Flint, Welsh Fflint, town (1981 pop. 11,398), Flintshire, NE Wales, on the Dee estuary. Flint has industries that produce rayon, nylon, paper, and clothing. The castle, built c.1300, was the scene of Richard II's submission to Bolingbroke in 1399.
Flint, river: see Chattahoochee, river.
flint, variety of quartz that commonly occurs in rounded nodules and whose crystal structure is not visible to the naked eye. Flint is dark gray, smoky brown, or black in color; pale gray flint is called chert. When found in chalk or in other rocks containing lime, the nodules frequently have a white coating. Flint is translucent to opaque.

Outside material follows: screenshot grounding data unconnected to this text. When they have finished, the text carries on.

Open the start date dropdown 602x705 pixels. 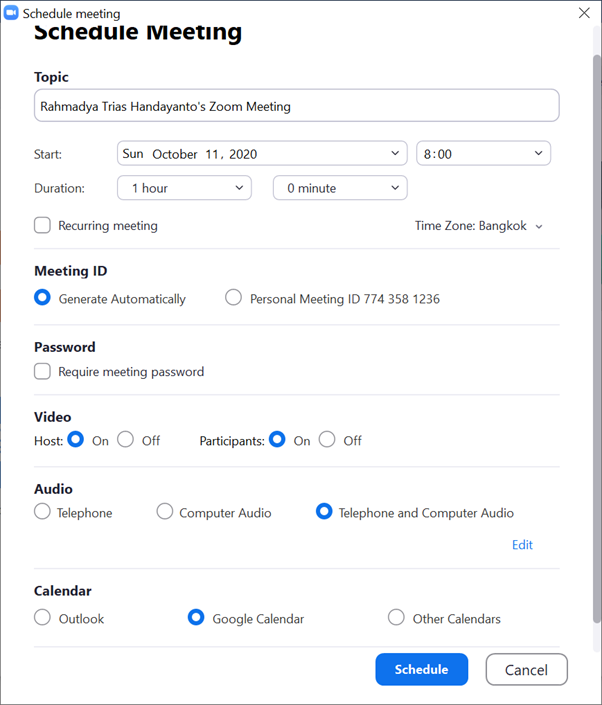(261, 154)
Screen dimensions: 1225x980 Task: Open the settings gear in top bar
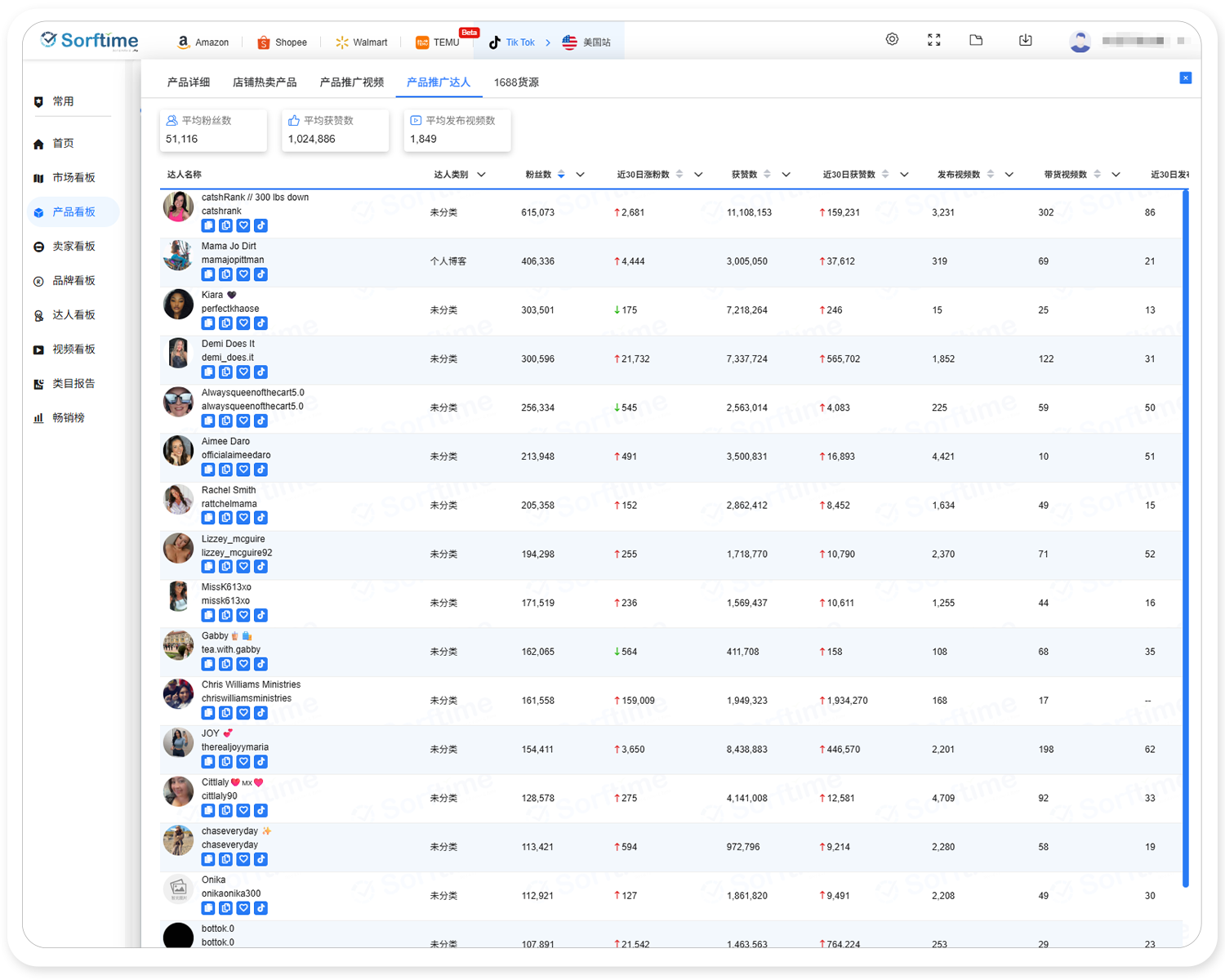pyautogui.click(x=892, y=39)
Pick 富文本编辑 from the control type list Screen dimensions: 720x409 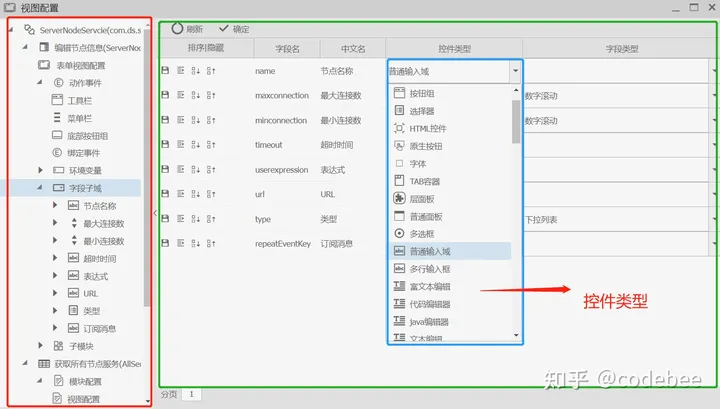click(430, 286)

It was early used by primitive peoples for making knives and spearheads because, although it is very hard, it is more readily shaped than stone; edges can be flaked off with comparative ease, especially those of freshly dug pieces, by pressure exerted with a piece of stone or bone. Since it is not chipped by pounding, as stone is, sharper edges are obtained. Use of flint tools defines the Stone Age cultures of the Pleistocene epoch. It was long used with steel for lighting fires and later for setting off the powder in flintlock firearms.

Very fine-grained quartz, a silica mineral with minor impurities. Flint is gray to black and nearly opaque (translucent brown in thin splinters). Opaque, dull, whitish to pale brown or gray specimens are called simply chert. Chert and flint provided the main source of tools and weapons for Stone Age people. Flint is used today as an abrasive agent on sandpapers and in mills that grind raw materials for the ceramic and paint industries. Considerable amounts of chert are also used in road construction and as concrete aggregate. Some chert takes an excellent polish and is used as semiprecious jewelry. Seealso siliceous rock.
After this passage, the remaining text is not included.